As shown in FIGS. 1 and 2, the fixed base plate 35 of the fixed scroll member 18 has therein two injection ports 39 that are formed radially outward of the discharge port 37 in communication with the compression chambers 20 that are then in the middle of compression, and have an opening at a position adjacent to the valve block 15. The injection port 39 is a passage through which intermediate pressure refrigerant is introduced into the compression chamber 20. The injection ports 39 are formed in communication with the compression chambers 20 that are then in the phase of compression. The diameter of the injection port 39 adjacent to the movable scroll member 19 is smaller than that of the injection port 39 adjacent to the valve block 15, so that intermediate pressure refrigerant in the injection port 39 is injected into the compression chamber 20. The small diameter portion of the injection port 39 serves as a nozzle.

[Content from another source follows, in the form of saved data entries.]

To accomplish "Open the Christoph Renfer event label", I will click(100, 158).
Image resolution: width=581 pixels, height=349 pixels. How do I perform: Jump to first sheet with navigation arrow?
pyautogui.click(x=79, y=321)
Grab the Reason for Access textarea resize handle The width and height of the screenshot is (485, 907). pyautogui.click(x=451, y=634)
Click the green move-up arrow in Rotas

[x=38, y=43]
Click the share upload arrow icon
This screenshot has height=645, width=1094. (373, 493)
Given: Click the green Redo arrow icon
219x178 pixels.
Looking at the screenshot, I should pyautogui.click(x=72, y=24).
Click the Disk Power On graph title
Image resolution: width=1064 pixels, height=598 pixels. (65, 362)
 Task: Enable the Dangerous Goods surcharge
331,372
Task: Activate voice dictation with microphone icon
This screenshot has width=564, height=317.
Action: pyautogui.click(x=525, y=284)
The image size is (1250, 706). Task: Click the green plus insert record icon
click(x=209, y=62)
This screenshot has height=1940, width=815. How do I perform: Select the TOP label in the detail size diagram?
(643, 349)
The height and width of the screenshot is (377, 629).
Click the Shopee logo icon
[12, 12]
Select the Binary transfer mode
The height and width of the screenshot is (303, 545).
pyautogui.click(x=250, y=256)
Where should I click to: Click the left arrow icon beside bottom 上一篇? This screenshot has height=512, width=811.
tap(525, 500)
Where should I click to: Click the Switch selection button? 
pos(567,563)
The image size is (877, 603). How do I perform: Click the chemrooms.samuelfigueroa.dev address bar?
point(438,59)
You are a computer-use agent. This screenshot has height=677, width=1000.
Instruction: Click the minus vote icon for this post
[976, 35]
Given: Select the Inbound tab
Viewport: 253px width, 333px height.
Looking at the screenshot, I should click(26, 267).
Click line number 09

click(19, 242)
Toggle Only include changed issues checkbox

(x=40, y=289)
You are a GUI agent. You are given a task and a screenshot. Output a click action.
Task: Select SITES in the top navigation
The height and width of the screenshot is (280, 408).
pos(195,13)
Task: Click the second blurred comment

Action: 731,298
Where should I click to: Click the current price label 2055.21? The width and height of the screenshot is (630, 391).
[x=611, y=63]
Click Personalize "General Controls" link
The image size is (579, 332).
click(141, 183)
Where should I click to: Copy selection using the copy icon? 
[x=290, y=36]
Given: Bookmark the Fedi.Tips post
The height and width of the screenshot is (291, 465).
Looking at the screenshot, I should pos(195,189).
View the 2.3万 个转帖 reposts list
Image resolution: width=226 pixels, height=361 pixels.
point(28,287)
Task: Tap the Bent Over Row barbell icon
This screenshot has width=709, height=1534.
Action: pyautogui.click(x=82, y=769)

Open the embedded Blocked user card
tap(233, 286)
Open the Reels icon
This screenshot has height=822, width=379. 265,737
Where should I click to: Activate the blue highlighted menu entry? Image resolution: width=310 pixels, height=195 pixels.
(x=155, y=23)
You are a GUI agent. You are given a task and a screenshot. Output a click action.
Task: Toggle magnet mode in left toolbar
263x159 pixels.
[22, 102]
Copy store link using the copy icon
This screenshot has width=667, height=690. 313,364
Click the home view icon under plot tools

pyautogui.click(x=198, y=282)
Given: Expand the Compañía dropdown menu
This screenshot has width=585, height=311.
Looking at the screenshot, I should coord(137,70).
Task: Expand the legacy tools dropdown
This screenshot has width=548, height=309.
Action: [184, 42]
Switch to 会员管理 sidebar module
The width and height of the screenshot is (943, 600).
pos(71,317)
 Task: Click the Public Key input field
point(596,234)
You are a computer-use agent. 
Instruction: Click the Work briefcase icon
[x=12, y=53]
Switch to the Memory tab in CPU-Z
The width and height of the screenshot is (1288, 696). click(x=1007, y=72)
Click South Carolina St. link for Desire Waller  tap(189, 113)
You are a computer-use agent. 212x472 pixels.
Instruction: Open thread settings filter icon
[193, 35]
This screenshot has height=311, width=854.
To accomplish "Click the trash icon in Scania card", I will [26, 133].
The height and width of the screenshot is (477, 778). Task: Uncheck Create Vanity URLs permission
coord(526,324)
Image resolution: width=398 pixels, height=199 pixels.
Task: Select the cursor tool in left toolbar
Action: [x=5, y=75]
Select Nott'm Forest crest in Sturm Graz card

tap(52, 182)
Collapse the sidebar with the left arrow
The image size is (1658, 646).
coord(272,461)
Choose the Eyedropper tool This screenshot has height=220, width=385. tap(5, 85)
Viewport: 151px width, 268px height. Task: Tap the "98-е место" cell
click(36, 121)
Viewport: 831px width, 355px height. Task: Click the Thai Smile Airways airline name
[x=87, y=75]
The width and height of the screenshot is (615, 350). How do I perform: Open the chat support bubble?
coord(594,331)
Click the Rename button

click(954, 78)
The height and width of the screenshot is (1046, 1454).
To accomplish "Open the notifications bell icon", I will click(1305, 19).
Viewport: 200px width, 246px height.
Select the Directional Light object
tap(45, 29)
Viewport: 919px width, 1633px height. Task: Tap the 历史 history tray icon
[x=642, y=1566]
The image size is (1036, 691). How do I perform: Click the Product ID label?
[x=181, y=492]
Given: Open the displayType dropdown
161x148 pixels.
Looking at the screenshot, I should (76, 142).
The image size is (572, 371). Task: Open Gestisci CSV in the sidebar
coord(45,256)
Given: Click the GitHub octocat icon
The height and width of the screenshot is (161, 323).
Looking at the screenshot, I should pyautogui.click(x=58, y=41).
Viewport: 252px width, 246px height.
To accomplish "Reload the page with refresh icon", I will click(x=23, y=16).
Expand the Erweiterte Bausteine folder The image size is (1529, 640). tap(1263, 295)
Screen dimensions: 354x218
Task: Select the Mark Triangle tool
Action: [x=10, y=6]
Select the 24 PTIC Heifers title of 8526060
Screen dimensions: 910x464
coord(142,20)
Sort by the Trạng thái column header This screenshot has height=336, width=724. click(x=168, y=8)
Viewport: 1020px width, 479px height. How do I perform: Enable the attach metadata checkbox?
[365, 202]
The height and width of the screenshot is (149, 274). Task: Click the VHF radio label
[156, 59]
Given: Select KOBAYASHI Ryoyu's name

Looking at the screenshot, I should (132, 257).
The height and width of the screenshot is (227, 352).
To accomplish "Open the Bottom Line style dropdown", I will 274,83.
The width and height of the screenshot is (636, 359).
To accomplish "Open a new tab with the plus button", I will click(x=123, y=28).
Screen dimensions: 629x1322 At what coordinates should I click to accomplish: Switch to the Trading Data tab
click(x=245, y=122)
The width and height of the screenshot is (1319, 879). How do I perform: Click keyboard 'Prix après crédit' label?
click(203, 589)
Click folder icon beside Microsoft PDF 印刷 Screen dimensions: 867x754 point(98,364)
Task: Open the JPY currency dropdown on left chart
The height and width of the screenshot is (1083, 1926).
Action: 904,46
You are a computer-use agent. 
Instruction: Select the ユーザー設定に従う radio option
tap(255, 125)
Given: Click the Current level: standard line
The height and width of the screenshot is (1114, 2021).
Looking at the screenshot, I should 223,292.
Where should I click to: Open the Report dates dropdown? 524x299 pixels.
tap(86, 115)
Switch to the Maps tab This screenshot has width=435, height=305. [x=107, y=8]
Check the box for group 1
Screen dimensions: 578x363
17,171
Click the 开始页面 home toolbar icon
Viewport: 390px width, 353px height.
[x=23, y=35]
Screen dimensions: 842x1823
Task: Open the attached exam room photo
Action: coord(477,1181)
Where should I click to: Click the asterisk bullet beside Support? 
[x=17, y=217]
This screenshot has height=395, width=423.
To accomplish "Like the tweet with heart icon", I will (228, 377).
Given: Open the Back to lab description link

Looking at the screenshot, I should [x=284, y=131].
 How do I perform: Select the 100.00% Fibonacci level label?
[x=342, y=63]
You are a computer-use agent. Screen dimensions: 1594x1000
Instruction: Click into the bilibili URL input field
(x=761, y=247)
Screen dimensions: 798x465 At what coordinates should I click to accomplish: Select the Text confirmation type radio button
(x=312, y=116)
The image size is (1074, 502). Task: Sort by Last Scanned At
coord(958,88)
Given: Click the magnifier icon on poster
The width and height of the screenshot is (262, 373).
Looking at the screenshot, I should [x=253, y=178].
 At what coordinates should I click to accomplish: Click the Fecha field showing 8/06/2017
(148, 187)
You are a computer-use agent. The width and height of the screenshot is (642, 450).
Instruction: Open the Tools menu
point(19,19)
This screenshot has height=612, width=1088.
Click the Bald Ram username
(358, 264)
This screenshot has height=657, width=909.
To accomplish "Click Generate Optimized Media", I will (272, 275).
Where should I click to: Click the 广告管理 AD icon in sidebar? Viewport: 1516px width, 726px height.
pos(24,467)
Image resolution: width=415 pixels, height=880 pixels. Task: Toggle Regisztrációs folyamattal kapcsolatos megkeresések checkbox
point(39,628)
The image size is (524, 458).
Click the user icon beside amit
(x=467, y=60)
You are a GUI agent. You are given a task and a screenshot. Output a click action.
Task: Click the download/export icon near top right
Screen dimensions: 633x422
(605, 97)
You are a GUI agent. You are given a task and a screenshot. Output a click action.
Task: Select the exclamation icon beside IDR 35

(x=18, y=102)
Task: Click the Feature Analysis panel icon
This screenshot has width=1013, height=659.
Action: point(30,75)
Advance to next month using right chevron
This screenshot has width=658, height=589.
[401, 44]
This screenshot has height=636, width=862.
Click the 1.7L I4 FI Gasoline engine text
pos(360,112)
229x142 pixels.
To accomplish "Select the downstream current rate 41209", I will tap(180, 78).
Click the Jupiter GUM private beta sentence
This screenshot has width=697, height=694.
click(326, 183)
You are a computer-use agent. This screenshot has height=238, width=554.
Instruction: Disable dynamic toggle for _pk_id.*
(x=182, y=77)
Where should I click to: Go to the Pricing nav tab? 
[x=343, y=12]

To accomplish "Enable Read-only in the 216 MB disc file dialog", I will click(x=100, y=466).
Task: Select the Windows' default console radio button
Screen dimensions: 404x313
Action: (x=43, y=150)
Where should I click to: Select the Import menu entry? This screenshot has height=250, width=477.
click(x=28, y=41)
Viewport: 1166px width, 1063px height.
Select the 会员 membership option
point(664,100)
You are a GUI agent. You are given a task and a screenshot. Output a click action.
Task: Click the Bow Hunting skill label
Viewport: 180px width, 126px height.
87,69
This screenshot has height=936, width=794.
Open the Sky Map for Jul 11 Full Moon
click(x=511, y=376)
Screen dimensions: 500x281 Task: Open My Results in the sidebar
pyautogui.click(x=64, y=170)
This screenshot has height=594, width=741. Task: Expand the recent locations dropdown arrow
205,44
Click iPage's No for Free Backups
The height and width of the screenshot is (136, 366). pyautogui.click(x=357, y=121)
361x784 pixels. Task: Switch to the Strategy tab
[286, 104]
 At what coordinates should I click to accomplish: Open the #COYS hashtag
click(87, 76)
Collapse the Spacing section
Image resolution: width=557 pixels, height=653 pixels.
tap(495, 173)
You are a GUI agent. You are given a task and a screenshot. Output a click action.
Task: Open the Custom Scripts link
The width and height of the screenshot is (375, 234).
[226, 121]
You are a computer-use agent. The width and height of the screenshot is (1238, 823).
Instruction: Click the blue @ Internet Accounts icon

The electric motor 12 includes a stator 40 fixed on the inner peripheral surface of the motor housing 14 and a rotor 41 fixed on the rotary shaft 23. The electric compressor 10 has a drive circuit case 65 connected to the motor housing 14. The drive circuit case 65 has therein a drive circuit 64 that drives the electric motor 12. Three-phase AC power is supplied from the drive circuit 64 to a coil 40A of the stator 40 and the rotor 41 is rotationally driven by power supplied to the coil 40A of the stator 40 and the rotor 41 is driven to rotate, accordingly. With the rotation of the rotor 41, the compression mechanism 11 that is operatively connected to the rotary shaft 23 is operated for compression of refrigerant.

As shown in FIGS. 1 and 3, the valve block 15 has a cylindrical shape and a predetermined thickness in the axial direction of the rotary shaft 23. The valve block 15 is made of an aluminum alloy. As shown in FIG. 3, the valve block 15 has a front surface 7 facing the motor housing 14, a rear surface 8 facing the discharge housing 16, and a peripheral wall 9 formed between the front surface 7 and the rear surface 8. As shown in FIGS. 3 and 4, the valve block 15 has in the center thereof a rectangular recess 42 that is recessed in the radial direction of the rotary shaft 23 and has an opening adjacent to the discharge housing 16. A step portion 43 is formed in the recess 42 at a position adjacent to the bottom of the recess 42. A muffler chamber 45 (injection chamber) is formed by closing the opening of the recess 42 by a partition member 44. The muffler chamber 45 serves as a muffler that reduces the pressure pulsation of the intermediate pressure refrigerant introduced into the muffler chamber 45. It is noted that the partition member 44 will be described in detail later.

As shown in FIG. 3, the muffler chamber 45 has therein a check valve 46. The check valve 46 is formed by a valve plate 47 having a hole 47A, a reed valve 48 disposed so as to cover the hole 47A, and a retainer 49 regulating the opening of the reed valve 48. The check valve 46 is fastened to the step portion 43 by bolts 50. The muffler chamber 45 is divided into two spaces by the check valve 46, namely the space S1 on the discharge housing 16 side of the check valve 46 and the space S2 on the motor housing 14 side of the check valve 46.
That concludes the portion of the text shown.